THE PROBLEM: Give the data below as a Markdown table with two columns, Row and Line, with one numbered row per line of data and blank lines left out.

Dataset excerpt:
# # # #
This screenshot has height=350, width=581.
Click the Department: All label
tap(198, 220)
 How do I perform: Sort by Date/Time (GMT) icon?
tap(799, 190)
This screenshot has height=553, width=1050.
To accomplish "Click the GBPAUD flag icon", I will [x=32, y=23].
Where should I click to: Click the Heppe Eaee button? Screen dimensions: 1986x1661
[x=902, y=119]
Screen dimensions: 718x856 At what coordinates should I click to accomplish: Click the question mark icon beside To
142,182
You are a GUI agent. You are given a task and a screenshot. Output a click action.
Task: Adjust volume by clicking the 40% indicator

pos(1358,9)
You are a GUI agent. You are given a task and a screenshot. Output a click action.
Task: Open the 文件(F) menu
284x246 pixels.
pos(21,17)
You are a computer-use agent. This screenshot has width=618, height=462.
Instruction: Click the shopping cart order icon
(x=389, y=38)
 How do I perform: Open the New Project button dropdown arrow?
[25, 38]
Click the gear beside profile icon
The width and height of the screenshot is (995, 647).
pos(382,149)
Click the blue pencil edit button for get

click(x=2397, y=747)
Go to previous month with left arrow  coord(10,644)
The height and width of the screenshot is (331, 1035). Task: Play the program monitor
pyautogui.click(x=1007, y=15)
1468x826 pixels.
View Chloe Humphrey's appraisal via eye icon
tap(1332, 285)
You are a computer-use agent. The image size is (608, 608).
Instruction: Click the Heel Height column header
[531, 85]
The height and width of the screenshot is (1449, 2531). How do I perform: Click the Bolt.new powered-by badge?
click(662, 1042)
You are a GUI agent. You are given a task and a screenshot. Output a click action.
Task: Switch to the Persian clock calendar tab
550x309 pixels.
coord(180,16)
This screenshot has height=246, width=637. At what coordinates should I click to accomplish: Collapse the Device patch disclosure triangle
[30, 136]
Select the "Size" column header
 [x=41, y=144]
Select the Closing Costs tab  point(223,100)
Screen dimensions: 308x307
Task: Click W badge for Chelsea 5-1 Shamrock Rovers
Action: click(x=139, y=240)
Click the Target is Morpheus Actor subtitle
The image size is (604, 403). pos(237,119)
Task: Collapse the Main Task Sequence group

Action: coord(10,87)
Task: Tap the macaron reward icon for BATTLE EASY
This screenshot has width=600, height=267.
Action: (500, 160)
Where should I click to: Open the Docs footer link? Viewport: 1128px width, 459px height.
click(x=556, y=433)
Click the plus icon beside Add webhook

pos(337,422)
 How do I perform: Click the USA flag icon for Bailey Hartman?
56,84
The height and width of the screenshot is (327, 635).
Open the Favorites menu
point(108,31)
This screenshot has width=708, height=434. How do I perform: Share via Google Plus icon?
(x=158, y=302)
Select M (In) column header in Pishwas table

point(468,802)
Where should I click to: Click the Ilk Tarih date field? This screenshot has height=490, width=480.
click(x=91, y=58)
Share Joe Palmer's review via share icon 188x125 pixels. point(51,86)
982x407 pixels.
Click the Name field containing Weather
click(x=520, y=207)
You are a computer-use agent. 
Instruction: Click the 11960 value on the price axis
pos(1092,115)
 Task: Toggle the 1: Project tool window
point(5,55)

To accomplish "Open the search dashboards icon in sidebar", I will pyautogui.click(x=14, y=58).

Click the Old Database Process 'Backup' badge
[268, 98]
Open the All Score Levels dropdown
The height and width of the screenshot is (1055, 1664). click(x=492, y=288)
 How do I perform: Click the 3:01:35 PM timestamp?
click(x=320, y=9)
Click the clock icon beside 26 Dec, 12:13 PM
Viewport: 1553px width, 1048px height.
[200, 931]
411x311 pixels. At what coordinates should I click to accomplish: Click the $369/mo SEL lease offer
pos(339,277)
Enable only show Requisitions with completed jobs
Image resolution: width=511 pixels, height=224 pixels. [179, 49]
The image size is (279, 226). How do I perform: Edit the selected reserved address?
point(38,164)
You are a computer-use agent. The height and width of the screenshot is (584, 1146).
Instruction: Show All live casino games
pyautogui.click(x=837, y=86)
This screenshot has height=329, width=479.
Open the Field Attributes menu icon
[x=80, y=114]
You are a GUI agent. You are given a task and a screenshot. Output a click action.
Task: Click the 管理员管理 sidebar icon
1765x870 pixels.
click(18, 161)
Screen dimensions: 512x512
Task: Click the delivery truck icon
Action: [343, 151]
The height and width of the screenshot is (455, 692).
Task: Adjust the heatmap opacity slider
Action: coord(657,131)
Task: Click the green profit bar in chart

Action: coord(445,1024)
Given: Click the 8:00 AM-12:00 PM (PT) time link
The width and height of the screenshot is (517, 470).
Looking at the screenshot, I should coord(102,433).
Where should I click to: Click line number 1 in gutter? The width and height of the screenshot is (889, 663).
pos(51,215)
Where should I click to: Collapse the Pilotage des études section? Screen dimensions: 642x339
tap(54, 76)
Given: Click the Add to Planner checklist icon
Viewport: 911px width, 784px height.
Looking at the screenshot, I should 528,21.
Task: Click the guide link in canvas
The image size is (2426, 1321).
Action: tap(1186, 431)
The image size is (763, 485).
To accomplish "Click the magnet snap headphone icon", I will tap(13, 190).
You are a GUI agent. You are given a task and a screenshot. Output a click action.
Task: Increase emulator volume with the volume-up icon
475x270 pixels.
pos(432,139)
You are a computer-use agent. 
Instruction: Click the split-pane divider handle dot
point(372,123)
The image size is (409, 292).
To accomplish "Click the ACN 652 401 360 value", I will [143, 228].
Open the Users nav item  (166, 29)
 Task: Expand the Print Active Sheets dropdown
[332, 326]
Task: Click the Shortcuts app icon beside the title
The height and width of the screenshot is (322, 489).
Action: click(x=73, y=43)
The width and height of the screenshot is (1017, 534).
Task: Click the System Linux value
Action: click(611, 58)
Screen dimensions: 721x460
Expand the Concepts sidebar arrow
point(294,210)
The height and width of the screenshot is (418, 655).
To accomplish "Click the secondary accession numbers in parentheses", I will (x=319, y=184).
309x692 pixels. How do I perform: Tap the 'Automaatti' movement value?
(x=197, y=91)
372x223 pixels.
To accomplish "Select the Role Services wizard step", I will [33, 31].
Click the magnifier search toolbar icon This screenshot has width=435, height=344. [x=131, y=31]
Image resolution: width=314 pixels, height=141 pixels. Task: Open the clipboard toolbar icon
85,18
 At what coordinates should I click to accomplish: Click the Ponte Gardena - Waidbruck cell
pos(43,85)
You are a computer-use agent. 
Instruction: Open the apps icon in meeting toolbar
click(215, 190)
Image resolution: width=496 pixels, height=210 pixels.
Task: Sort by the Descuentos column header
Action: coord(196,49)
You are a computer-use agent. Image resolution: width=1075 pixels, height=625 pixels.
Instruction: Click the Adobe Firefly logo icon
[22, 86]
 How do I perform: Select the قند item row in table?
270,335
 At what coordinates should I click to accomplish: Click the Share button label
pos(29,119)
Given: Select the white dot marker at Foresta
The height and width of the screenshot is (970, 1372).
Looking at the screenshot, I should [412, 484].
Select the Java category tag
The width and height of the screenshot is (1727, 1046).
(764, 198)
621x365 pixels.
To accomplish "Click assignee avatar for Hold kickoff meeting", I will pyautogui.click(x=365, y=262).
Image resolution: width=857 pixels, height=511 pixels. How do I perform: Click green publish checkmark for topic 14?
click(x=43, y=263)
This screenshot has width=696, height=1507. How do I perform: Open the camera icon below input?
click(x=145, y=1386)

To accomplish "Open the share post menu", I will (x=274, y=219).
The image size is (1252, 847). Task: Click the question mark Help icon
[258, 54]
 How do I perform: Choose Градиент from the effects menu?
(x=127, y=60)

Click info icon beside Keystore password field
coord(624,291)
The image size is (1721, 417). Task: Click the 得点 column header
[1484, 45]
# # # #
TASK OUTPUT:
| Row | Line |
|---|---|
| 1 | This screenshot has height=350, width=581. |
| 2 | Click the Department: All label |
| 3 | tap(198, 220) |
| 4 |  How do I perform: Sort by Date/Time (GMT) icon? |
| 5 | tap(799, 190) |
| 6 | This screenshot has height=553, width=1050. |
| 7 | To accomplish "Click the GBPAUD flag icon", I will [x=32, y=23]. |
| 8 | Where should I click to: Click the Heppe Eaee button? Screen dimensions: 1986x1661 |
| 9 | [x=902, y=119] |
| 10 | Screen dimensions: 718x856 At what coordinates should I click to accomplish: Click the question mark icon beside To |
| 11 | 142,182 |
| 12 | You are a GUI agent. You are given a task and a screenshot. Output a click action. |
| 13 | Task: Adjust volume by clicking the 40% indicator |
| 14 | pos(1358,9) |
| 15 | You are a GUI agent. You are given a task and a screenshot. Output a click action. |
| 16 | Task: Open the 文件(F) menu |
| 17 | 284x246 pixels. |
| 18 | pos(21,17) |
| 19 | You are a computer-use agent. This screenshot has width=618, height=462. |
| 20 | Instruction: Click the shopping cart order icon |
| 21 | (x=389, y=38) |
| 22 |  How do I perform: Open the New Project button dropdown arrow? |
| 23 | [25, 38] |
| 24 | Click the gear beside profile icon |
| 25 | The width and height of the screenshot is (995, 647). |
| 26 | pos(382,149) |
| 27 | Click the blue pencil edit button for get |
| 28 | click(x=2397, y=747) |
| 29 | Go to previous month with left arrow  coord(10,644) |
| 30 | The height and width of the screenshot is (331, 1035). Task: Play the program monitor |
| 31 | pyautogui.click(x=1007, y=15) |
| 32 | 1468x826 pixels. |
| 33 | View Chloe Humphrey's appraisal via eye icon |
| 34 | tap(1332, 285) |
| 35 | You are a computer-use agent. The image size is (608, 608). |
| 36 | Instruction: Click the Heel Height column header |
| 37 | [531, 85] |
| 38 | The height and width of the screenshot is (1449, 2531). How do I perform: Click the Bolt.new powered-by badge? |
| 39 | click(662, 1042) |
| 40 | You are a GUI agent. You are given a task and a screenshot. Output a click action. |
| 41 | Task: Switch to the Persian clock calendar tab |
| 42 | 550x309 pixels. |
| 43 | coord(180,16) |
| 44 | This screenshot has height=246, width=637. At what coordinates should I click to accomplish: Collapse the Device patch disclosure triangle |
| 45 | [30, 136] |
| 46 | Select the "Size" column header |
| 47 |  [x=41, y=144] |
| 48 | Select the Closing Costs tab  point(223,100) |
| 49 | Screen dimensions: 308x307 |
| 50 | Task: Click W badge for Chelsea 5-1 Shamrock Rovers |
| 51 | Action: click(x=139, y=240) |
| 52 | Click the Target is Morpheus Actor subtitle |
| 53 | The image size is (604, 403). pos(237,119) |
| 54 | Task: Collapse the Main Task Sequence group |
| 55 | Action: coord(10,87) |
| 56 | Task: Tap the macaron reward icon for BATTLE EASY |
| 57 | This screenshot has width=600, height=267. |
| 58 | Action: (500, 160) |
| 59 | Where should I click to: Open the Docs footer link? Viewport: 1128px width, 459px height. |
| 60 | click(x=556, y=433) |
| 61 | Click the plus icon beside Add webhook |
| 62 | pos(337,422) |
| 63 |  How do I perform: Click the USA flag icon for Bailey Hartman? |
| 64 | 56,84 |
| 65 | The height and width of the screenshot is (327, 635). |
| 66 | Open the Favorites menu |
| 67 | point(108,31) |
| 68 | This screenshot has width=708, height=434. How do I perform: Share via Google Plus icon? |
| 69 | (x=158, y=302) |
| 70 | Select M (In) column header in Pishwas table |
| 71 | point(468,802) |
| 72 | Where should I click to: Click the Ilk Tarih date field? This screenshot has height=490, width=480. |
| 73 | click(x=91, y=58) |
| 74 | Share Joe Palmer's review via share icon 188x125 pixels. point(51,86) |
| 75 | 982x407 pixels. |
| 76 | Click the Name field containing Weather |
| 77 | click(x=520, y=207) |
| 78 | You are a computer-use agent.  |
| 79 | Instruction: Click the 11960 value on the price axis |
| 80 | pos(1092,115) |
| 81 |  Task: Toggle the 1: Project tool window |
| 82 | point(5,55) |
| 83 | To accomplish "Open the search dashboards icon in sidebar", I will pyautogui.click(x=14, y=58). |
| 84 | Click the Old Database Process 'Backup' badge |
| 85 | [268, 98] |
| 86 | Open the All Score Levels dropdown |
| 87 | The height and width of the screenshot is (1055, 1664). click(x=492, y=288) |
| 88 |  How do I perform: Click the 3:01:35 PM timestamp? |
| 89 | click(x=320, y=9) |
| 90 | Click the clock icon beside 26 Dec, 12:13 PM |
| 91 | Viewport: 1553px width, 1048px height. |
| 92 | [200, 931] |
| 93 | 411x311 pixels. At what coordinates should I click to accomplish: Click the $369/mo SEL lease offer |
| 94 | pos(339,277) |
| 95 | Enable only show Requisitions with completed jobs |
| 96 | Image resolution: width=511 pixels, height=224 pixels. [179, 49] |
| 97 | The image size is (279, 226). How do I perform: Edit the selected reserved address? |
| 98 | point(38,164) |
| 99 | You are a computer-use agent. The height and width of the screenshot is (584, 1146). |
| 100 | Instruction: Show All live casino games |
| 101 | pyautogui.click(x=837, y=86) |
| 102 | This screenshot has height=329, width=479. |
| 103 | Open the Field Attributes menu icon |
| 104 | [x=80, y=114] |
| 105 | You are a GUI agent. You are given a task and a screenshot. Output a click action. |
| 106 | Task: Click the 管理员管理 sidebar icon |
| 107 | 1765x870 pixels. |
| 108 | click(18, 161) |
| 109 | Screen dimensions: 512x512 |
| 110 | Task: Click the delivery truck icon |
| 111 | Action: [343, 151] |
| 112 | The height and width of the screenshot is (455, 692). |
| 113 | Task: Adjust the heatmap opacity slider |
| 114 | Action: coord(657,131) |
| 115 | Task: Click the green profit bar in chart |
| 116 | Action: coord(445,1024) |
| 117 | Given: Click the 8:00 AM-12:00 PM (PT) time link |
| 118 | The width and height of the screenshot is (517, 470). |
| 119 | Looking at the screenshot, I should coord(102,433). |
| 120 | Where should I click to: Click line number 1 in gutter? The width and height of the screenshot is (889, 663). |
| 121 | pos(51,215) |
| 122 | Where should I click to: Collapse the Pilotage des études section? Screen dimensions: 642x339 |
| 123 | tap(54, 76) |
| 124 | Given: Click the Add to Planner checklist icon |
| 125 | Viewport: 911px width, 784px height. |
| 126 | Looking at the screenshot, I should 528,21. |
| 127 | Task: Click the guide link in canvas |
| 128 | The image size is (2426, 1321). |
| 129 | Action: tap(1186, 431) |
| 130 | The image size is (763, 485). |
| 131 | To accomplish "Click the magnet snap headphone icon", I will tap(13, 190). |
| 132 | You are a GUI agent. You are given a task and a screenshot. Output a click action. |
| 133 | Task: Increase emulator volume with the volume-up icon |
| 134 | 475x270 pixels. |
| 135 | pos(432,139) |
| 136 | You are a computer-use agent.  |
| 137 | Instruction: Click the split-pane divider handle dot |
| 138 | point(372,123) |
| 139 | The image size is (409, 292). |
| 140 | To accomplish "Click the ACN 652 401 360 value", I will [143, 228]. |
| 141 | Open the Users nav item  (166, 29) |
| 142 |  Task: Expand the Print Active Sheets dropdown |
| 143 | [332, 326] |
| 144 | Task: Click the Shortcuts app icon beside the title |
| 145 | The height and width of the screenshot is (322, 489). |
| 146 | Action: click(x=73, y=43) |
| 147 | The width and height of the screenshot is (1017, 534). |
| 148 | Task: Click the System Linux value |
| 149 | Action: click(611, 58) |
| 150 | Screen dimensions: 721x460 |
| 151 | Expand the Concepts sidebar arrow |
| 152 | point(294,210) |
| 153 | The height and width of the screenshot is (418, 655). |
| 154 | To accomplish "Click the secondary accession numbers in parentheses", I will (x=319, y=184). |
| 155 | 309x692 pixels. How do I perform: Tap the 'Automaatti' movement value? |
| 156 | (x=197, y=91) |
| 157 | 372x223 pixels. |
| 158 | To accomplish "Select the Role Services wizard step", I will [33, 31]. |
| 159 | Click the magnifier search toolbar icon This screenshot has width=435, height=344. [x=131, y=31] |
| 160 | Image resolution: width=314 pixels, height=141 pixels. Task: Open the clipboard toolbar icon |
| 161 | 85,18 |
| 162 |  At what coordinates should I click to accomplish: Click the Ponte Gardena - Waidbruck cell |
| 163 | pos(43,85) |
| 164 | You are a computer-use agent.  |
| 165 | Instruction: Open the apps icon in meeting toolbar |
| 166 | click(215, 190) |
| 167 | Image resolution: width=496 pixels, height=210 pixels. |
| 168 | Task: Sort by the Descuentos column header |
| 169 | Action: coord(196,49) |
| 170 | You are a computer-use agent. Image resolution: width=1075 pixels, height=625 pixels. |
| 171 | Instruction: Click the Adobe Firefly logo icon |
| 172 | [22, 86] |
| 173 |  How do I perform: Select the قند item row in table? |
| 174 | 270,335 |
| 175 |  At what coordinates should I click to accomplish: Click the Share button label |
| 176 | pos(29,119) |
| 177 | Given: Select the white dot marker at Foresta |
| 178 | The height and width of the screenshot is (970, 1372). |
| 179 | Looking at the screenshot, I should [412, 484]. |
| 180 | Select the Java category tag |
| 181 | The width and height of the screenshot is (1727, 1046). |
| 182 | (764, 198) |
| 183 | 621x365 pixels. |
| 184 | To accomplish "Click assignee avatar for Hold kickoff meeting", I will pyautogui.click(x=365, y=262). |
| 185 | Image resolution: width=857 pixels, height=511 pixels. How do I perform: Click green publish checkmark for topic 14? |
| 186 | click(x=43, y=263) |
| 187 | This screenshot has width=696, height=1507. How do I perform: Open the camera icon below input? |
| 188 | click(x=145, y=1386) |
| 189 | To accomplish "Open the share post menu", I will (x=274, y=219). |
| 190 | The image size is (1252, 847). Task: Click the question mark Help icon |
| 191 | [258, 54] |
| 192 |  How do I perform: Choose Градиент from the effects menu? |
| 193 | (x=127, y=60) |
| 194 | Click info icon beside Keystore password field |
| 195 | coord(624,291) |
| 196 | The image size is (1721, 417). Task: Click the 得点 column header |
| 197 | [1484, 45] |